Many members of Richmond Armenian Church have close ties to those fleeing Syria
Three hundred members of a tiny church in Richmond are helping to settle 92 Syrian refugees, but much sooner than they planned.
Members of the St. Gregory Armenian Apostolic Church have already helped settle three families and had committed financially to take 27 more families through private sponsorships over the next 15 months, according to Father Hrant Tahanian.
Instead, 80 people will be arriving in the next five weeks, thanks to Prime Minister Justin Trudeau’s recent pledge to fast track 10,000 of the 25,000 refugees that Canada had offered to settle.
“Our (refugee) families were already in the application process — some had gone through security screening, some had been interviewed — so it was easy for them to speed them through,” said Tahanian. “Some of our members have sponsored two families and they thought they would come many months apart.”
Three families will arrive to a warm welcome at Vancouver International Airport Tuesday and another 70 people will be here by the end of January.
“We aren’t complaining, but the speed of the influx was unexpected,” Tahanian said.
Because the refugees are privately sponsored, they are not eligible to share in the $1-million fund set up by the provincial government to assist government-sponsored refugees, he said.

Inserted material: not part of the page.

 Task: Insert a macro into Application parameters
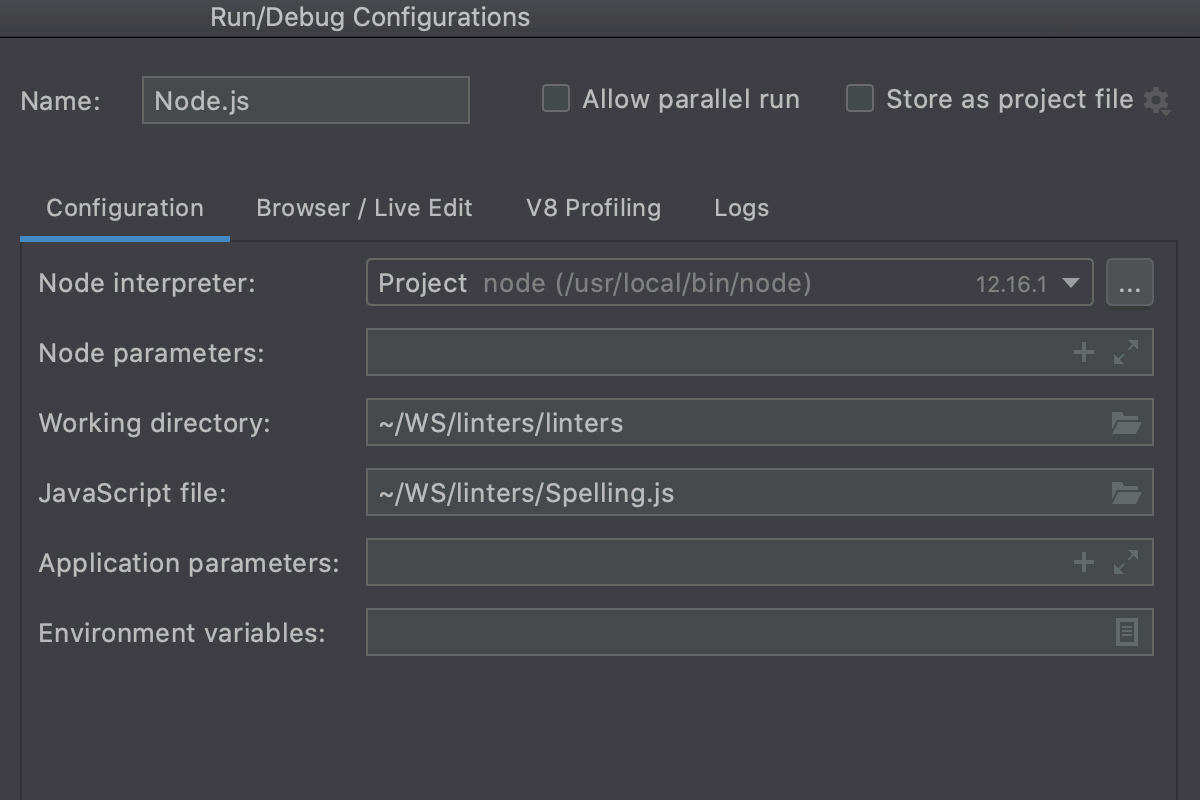coord(1083,562)
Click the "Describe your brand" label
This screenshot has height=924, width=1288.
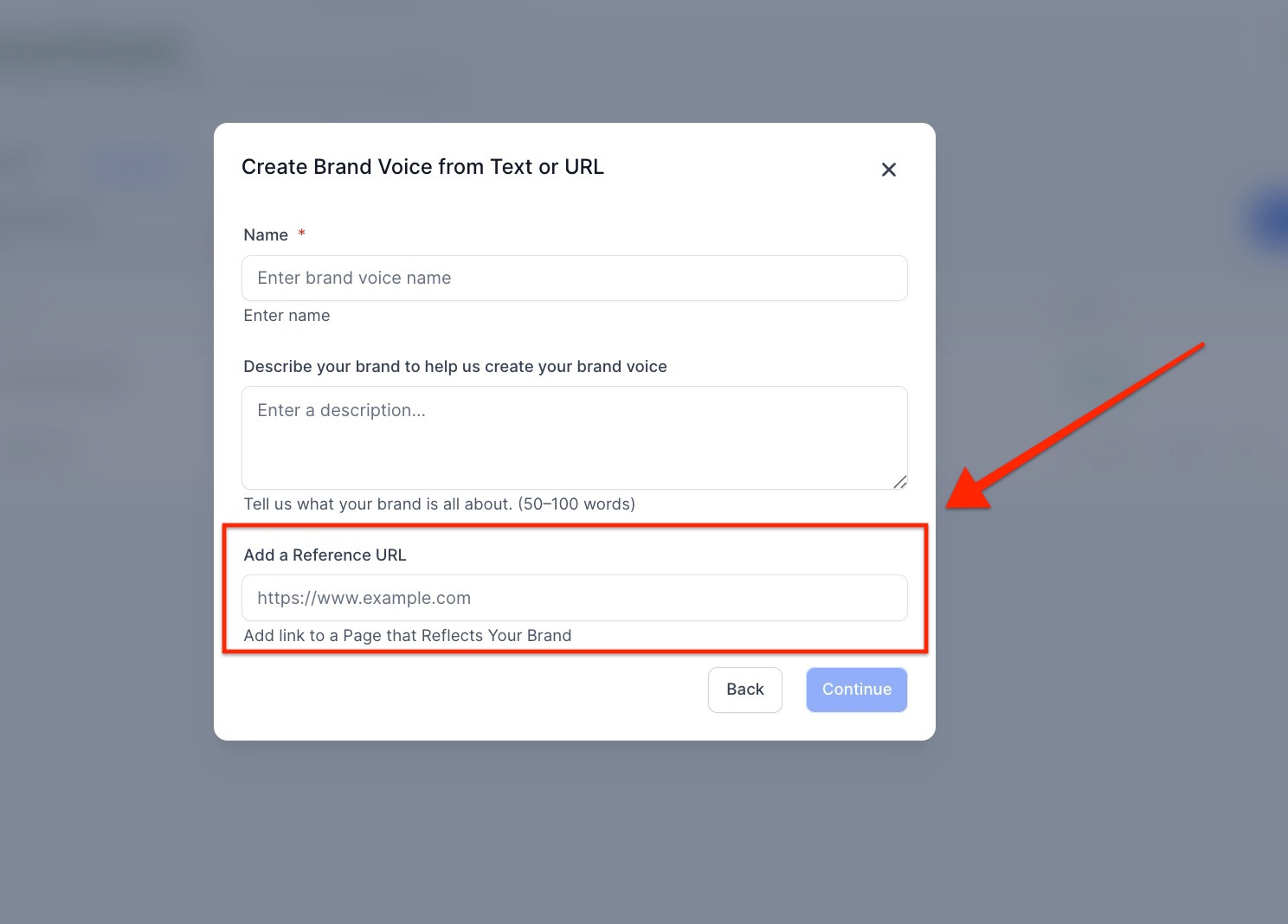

The revised timing of their arrival has strained the resources of the sponsoring families and the church, which has set up a fundraising page to help pay for bedding, school supplies and groceries.
Families at St. Gregory that came to Canada from Syria’s Armenian minority began by applying to sponsor extended family members and friends of church members displaced when the war forced them from their homes. Many of the refugees initially sponsored by church members were ethnic Armenians, descendants of the thousands that fled genocide at the hands of the Ottoman Empire 100 years ago.
“The Armenian community in Syria is very important to us,” said Tahanian, whose great grandparents fled Armenia as refugees. “Muslim nations like Syria took us in and we were able to rebuild our lives, but now the minority in Syria is caught between many swords and our people were suffering there.”
As the situation worsened in Syria, St. Gregory congregants extended their efforts to sponsor ethnic Syrians as well, Tahanian said.
“We were hearing firsthand what was happening — more than what you hear on the news — and it really affected us,” he said.
The church, as a sponsoring organization, had applied to take four families that had no existing support network in B.C. before the prime minister’s announcement.